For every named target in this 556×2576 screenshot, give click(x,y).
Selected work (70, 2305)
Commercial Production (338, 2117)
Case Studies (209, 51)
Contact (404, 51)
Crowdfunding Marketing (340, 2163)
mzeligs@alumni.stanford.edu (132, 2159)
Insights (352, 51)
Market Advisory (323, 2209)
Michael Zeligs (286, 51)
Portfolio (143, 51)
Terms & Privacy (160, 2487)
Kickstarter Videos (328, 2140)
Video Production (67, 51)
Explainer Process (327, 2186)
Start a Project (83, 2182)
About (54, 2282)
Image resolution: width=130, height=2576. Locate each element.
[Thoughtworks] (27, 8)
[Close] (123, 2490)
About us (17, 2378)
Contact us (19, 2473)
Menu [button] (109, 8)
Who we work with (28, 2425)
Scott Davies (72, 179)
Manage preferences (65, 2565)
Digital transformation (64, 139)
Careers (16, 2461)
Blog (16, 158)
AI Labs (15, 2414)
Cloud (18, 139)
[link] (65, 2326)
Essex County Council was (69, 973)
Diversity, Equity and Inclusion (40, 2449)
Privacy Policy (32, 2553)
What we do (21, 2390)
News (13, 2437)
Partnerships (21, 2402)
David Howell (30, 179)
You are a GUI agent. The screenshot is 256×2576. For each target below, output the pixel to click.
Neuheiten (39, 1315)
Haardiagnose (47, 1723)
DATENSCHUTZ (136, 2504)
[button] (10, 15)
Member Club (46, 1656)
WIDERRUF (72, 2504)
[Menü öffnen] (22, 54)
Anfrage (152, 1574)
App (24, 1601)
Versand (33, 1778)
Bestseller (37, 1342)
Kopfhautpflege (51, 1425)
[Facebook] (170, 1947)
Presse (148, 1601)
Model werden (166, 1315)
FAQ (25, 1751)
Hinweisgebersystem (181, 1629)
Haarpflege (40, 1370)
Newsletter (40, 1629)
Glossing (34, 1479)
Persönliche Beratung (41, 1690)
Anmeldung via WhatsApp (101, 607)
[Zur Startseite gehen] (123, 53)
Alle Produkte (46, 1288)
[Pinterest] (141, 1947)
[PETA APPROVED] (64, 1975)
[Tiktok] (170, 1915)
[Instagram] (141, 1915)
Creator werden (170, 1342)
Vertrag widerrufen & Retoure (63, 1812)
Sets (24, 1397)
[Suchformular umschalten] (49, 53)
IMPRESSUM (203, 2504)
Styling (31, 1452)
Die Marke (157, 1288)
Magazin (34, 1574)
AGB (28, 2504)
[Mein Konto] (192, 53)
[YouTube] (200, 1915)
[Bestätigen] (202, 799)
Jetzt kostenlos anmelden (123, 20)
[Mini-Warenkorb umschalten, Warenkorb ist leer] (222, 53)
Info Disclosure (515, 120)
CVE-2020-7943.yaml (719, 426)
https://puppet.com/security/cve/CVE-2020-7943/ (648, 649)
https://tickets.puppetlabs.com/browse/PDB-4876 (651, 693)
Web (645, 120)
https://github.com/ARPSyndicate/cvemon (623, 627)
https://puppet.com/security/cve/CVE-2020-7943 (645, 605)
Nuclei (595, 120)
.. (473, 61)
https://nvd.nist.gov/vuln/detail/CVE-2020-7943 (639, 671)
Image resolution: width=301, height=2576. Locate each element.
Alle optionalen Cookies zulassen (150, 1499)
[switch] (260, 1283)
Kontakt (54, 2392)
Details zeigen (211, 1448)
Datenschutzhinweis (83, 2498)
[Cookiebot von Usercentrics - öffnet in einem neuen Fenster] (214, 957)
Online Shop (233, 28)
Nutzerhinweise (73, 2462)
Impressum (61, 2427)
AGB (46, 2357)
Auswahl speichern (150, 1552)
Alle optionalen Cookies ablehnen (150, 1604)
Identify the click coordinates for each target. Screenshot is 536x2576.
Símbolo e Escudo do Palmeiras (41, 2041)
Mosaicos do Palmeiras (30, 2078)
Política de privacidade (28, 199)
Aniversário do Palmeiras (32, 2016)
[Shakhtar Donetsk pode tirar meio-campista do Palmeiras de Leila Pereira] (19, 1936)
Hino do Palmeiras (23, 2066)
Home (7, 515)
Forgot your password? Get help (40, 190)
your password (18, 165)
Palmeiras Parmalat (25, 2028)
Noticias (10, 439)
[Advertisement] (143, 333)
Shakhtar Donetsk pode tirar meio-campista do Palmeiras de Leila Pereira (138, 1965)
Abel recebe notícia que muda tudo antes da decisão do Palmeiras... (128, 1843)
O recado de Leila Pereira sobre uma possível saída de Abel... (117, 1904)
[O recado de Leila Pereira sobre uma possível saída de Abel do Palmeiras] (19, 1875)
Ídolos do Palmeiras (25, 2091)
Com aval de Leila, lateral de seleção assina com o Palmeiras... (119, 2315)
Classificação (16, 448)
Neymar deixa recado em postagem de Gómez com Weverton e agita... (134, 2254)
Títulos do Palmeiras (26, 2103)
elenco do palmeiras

◆ ◆ ◆

What you need to do => Starting at the top, retype every line of the material above exactly.

Problem solution =>
For every named target in this 556×2576 screenshot, give click(x,y).
Selected work (70, 2305)
Commercial Production (338, 2117)
Case Studies (209, 51)
Contact (404, 51)
Crowdfunding Marketing (340, 2163)
mzeligs@alumni.stanford.edu (132, 2159)
Insights (352, 51)
Market Advisory (323, 2209)
Michael Zeligs (286, 51)
Portfolio (143, 51)
Terms & Privacy (160, 2487)
Kickstarter Videos (328, 2140)
Video Production (67, 51)
Explainer Process (327, 2186)
Start a Project (83, 2182)
About (54, 2282)
Image resolution: width=130, height=2576. Locate each element.
[Thoughtworks] (27, 8)
[Close] (123, 2490)
About us (17, 2378)
Contact us (19, 2473)
Menu [button] (109, 8)
Who we work with (28, 2425)
Scott Davies (72, 179)
Manage preferences (65, 2565)
Digital transformation (64, 139)
Careers (16, 2461)
Blog (16, 158)
AI Labs (15, 2414)
Cloud (18, 139)
[link] (65, 2326)
Essex County Council was (69, 973)
Diversity, Equity and Inclusion (40, 2449)
Privacy Policy (32, 2553)
What we do (21, 2390)
News (13, 2437)
Partnerships (21, 2402)
David Howell (30, 179)
You are a GUI agent. The screenshot is 256×2576. For each target below, output the pixel to click.
Neuheiten (39, 1315)
Haardiagnose (47, 1723)
DATENSCHUTZ (136, 2504)
[button] (10, 15)
Member Club (46, 1656)
WIDERRUF (72, 2504)
[Menü öffnen] (22, 54)
Anfrage (152, 1574)
App (24, 1601)
Versand (33, 1778)
Bestseller (37, 1342)
Kopfhautpflege (51, 1425)
[Facebook] (170, 1947)
Presse (148, 1601)
Model werden (166, 1315)
FAQ (25, 1751)
Hinweisgebersystem (181, 1629)
Haarpflege (40, 1370)
Newsletter (40, 1629)
Glossing (34, 1479)
Persönliche Beratung (41, 1690)
Anmeldung via WhatsApp (101, 607)
[Zur Startseite gehen] (123, 53)
Alle Produkte (46, 1288)
[Pinterest] (141, 1947)
[PETA APPROVED] (64, 1975)
[Tiktok] (170, 1915)
[Instagram] (141, 1915)
Creator werden (170, 1342)
Vertrag widerrufen & Retoure (63, 1812)
Sets (24, 1397)
[Suchformular umschalten] (49, 53)
IMPRESSUM (203, 2504)
Styling (31, 1452)
Die Marke (157, 1288)
Magazin (34, 1574)
AGB (28, 2504)
[Mein Konto] (192, 53)
[YouTube] (200, 1915)
[Bestätigen] (202, 799)
Jetzt kostenlos anmelden (123, 20)
[Mini-Warenkorb umschalten, Warenkorb ist leer] (222, 53)
Info Disclosure (515, 120)
CVE-2020-7943.yaml (719, 426)
https://puppet.com/security/cve/CVE-2020-7943/ (648, 649)
https://tickets.puppetlabs.com/browse/PDB-4876 (651, 693)
Web (645, 120)
https://github.com/ARPSyndicate/cvemon (623, 627)
https://puppet.com/security/cve/CVE-2020-7943 (645, 605)
Nuclei (595, 120)
.. (473, 61)
https://nvd.nist.gov/vuln/detail/CVE-2020-7943 (639, 671)
Image resolution: width=301, height=2576. Locate each element.
Alle optionalen Cookies zulassen (150, 1499)
[switch] (260, 1283)
Kontakt (54, 2392)
Details zeigen (211, 1448)
Datenschutzhinweis (83, 2498)
[Cookiebot von Usercentrics - öffnet in einem neuen Fenster] (214, 957)
Online Shop (233, 28)
Nutzerhinweise (73, 2462)
Impressum (61, 2427)
AGB (46, 2357)
Auswahl speichern (150, 1552)
Alle optionalen Cookies ablehnen (150, 1604)
Identify the click coordinates for each target. Screenshot is 536x2576.
Símbolo e Escudo do Palmeiras (41, 2041)
Mosaicos do Palmeiras (30, 2078)
Política de privacidade (28, 199)
Aniversário do Palmeiras (32, 2016)
[Shakhtar Donetsk pode tirar meio-campista do Palmeiras de Leila Pereira] (19, 1936)
Hino do Palmeiras (23, 2066)
Home (7, 515)
Forgot your password? Get help (40, 190)
your password (18, 165)
Palmeiras Parmalat (25, 2028)
Noticias (10, 439)
[Advertisement] (143, 333)
Shakhtar Donetsk pode tirar meio-campista do Palmeiras de Leila Pereira (138, 1965)
Abel recebe notícia que muda tudo antes da decisão do Palmeiras... (128, 1843)
O recado de Leila Pereira sobre uma possível saída de Abel... (117, 1904)
[O recado de Leila Pereira sobre uma possível saída de Abel do Palmeiras] (19, 1875)
Ídolos do Palmeiras (25, 2091)
Com aval de Leila, lateral de seleção assina com o Palmeiras... (119, 2315)
Classificação (16, 448)
Neymar deixa recado em postagem de Gómez com Weverton e agita... (134, 2254)
Títulos do Palmeiras (26, 2103)
elenco do palmeiras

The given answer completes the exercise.